The geometry of BERT
Matteo Bonino, Giorgia Ghione, Giansalvo Cirrincione
TL;DR
The paper addresses interpretability of BERT by linking how local attention patterns and the global information stream drive decisions. It proposes two novel concepts, directionality of subspace selection and a cone index $I_{cone}([l]) = \| \sum_{x \in [l]} x \|$, and develops a taxonomy of self-attention patterns (gates) to explain how tokens are searched and integrated. It uses a SARS-CoV-2 RNA variant classification case study to ground the analysis in a real task and shows how per-head patterns, concatenation operations, and the MLP influence the recall process. The results point to architectural implications for Transformer models and offer a framework for future training-time analysis.
Abstract
Transformer neural networks, particularly Bidirectional Encoder Representations from Transformers (BERT), have shown remarkable performance across various tasks such as classification, text summarization, and question answering.
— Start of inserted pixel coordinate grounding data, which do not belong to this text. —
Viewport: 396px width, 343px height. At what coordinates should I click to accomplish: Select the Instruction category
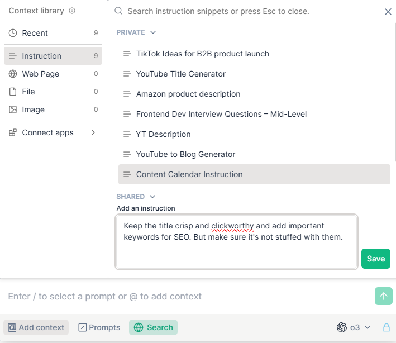pyautogui.click(x=53, y=56)
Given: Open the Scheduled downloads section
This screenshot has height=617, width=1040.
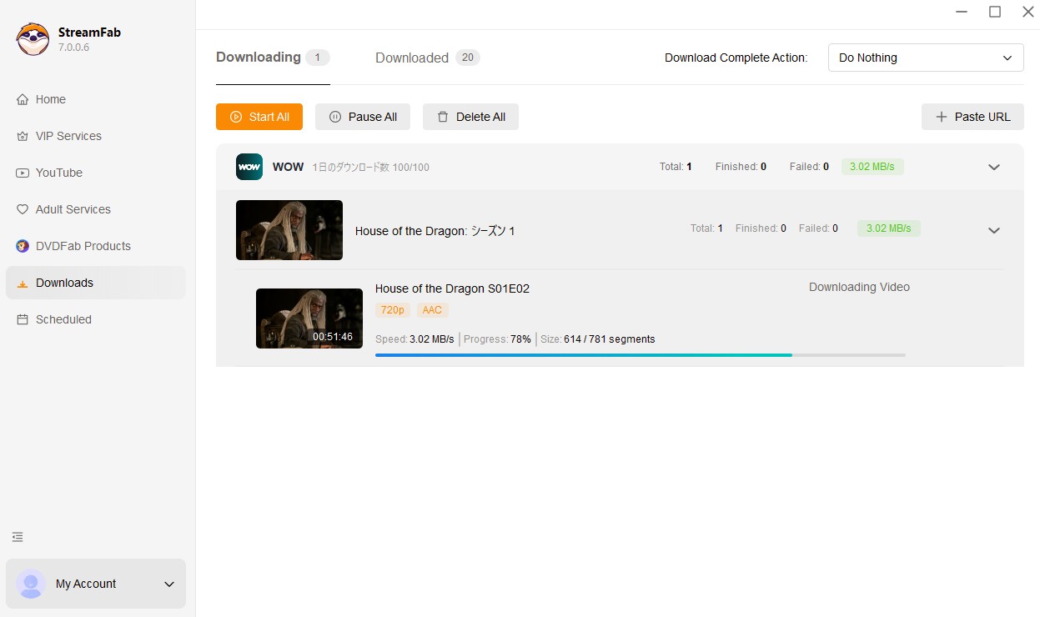Looking at the screenshot, I should coord(63,319).
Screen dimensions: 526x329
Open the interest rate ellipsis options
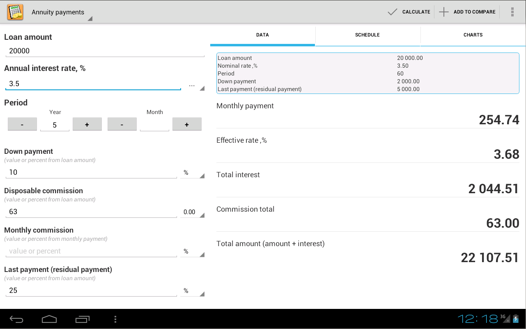coord(192,85)
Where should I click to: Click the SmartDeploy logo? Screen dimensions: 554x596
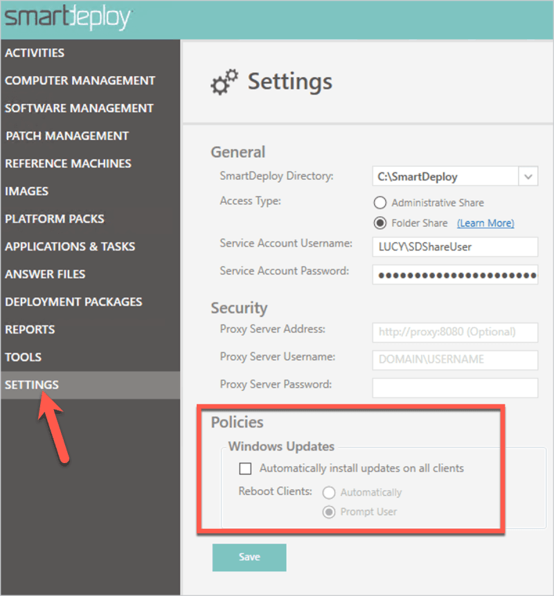point(66,17)
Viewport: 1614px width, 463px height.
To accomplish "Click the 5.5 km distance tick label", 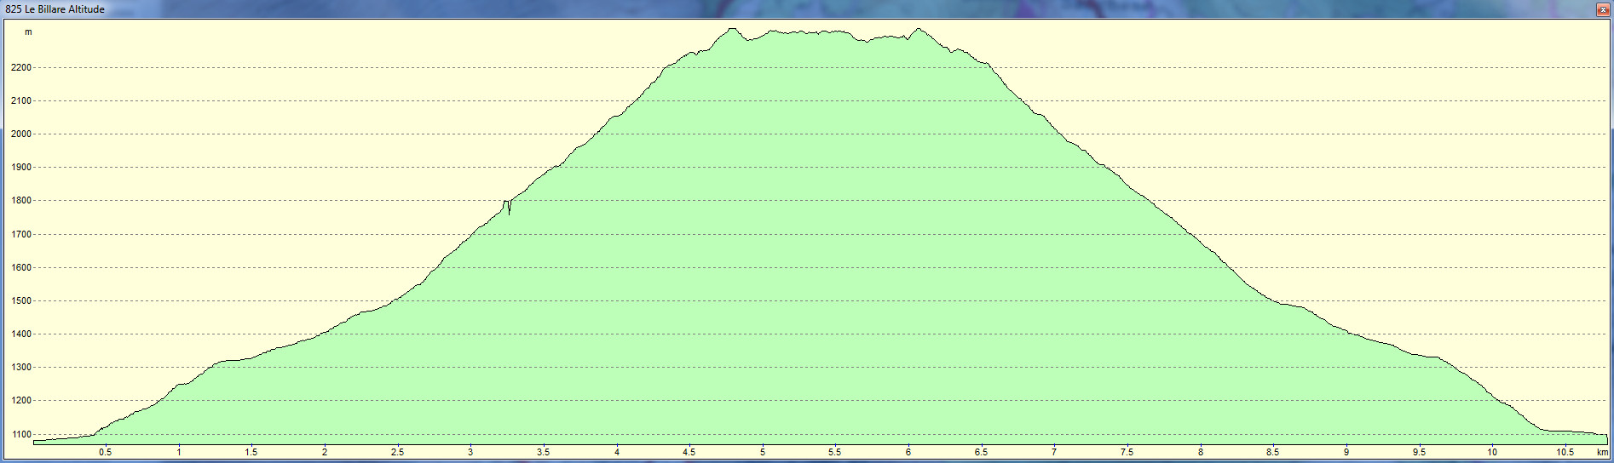I will (x=834, y=452).
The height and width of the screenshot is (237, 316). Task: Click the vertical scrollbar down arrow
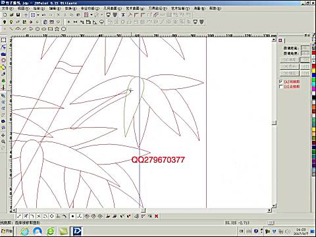coord(274,206)
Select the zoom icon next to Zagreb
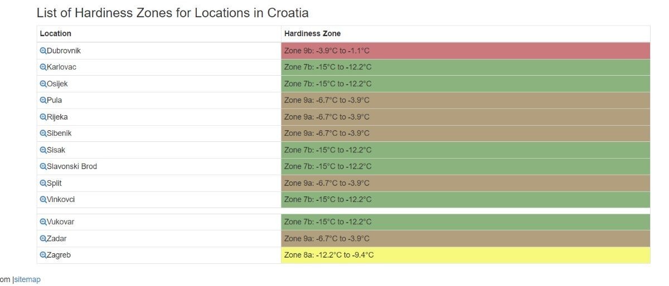 tap(43, 255)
However, their internal mechanisms remain mathematically obscure, highlighting the need for greater explainability and interpretability. In this direction, this paper investigates the internal mechanisms of BERT proposing a novel perspective on the attention mechanism of BERT from a theoretical perspective. The analysis encompasses both local and global network behavior. At the local level, the concept of directionality of subspace selection as well as a comprehensive study of the patterns emerging from the self-attention matrix are presented. Additionally, this work explores the semantic content of the information stream through data distribution analysis and global statistical measures including the novel concept of cone index. A case study on the classification of SARS-CoV-2 variants using RNA which resulted in a very high accuracy has been selected in order to observe these concepts in an application. The insights gained from this analysis contribute to a deeper understanding of BERT's classification process, offering potential avenues for future architectural improvements in Transformer models and further analysis in the training process.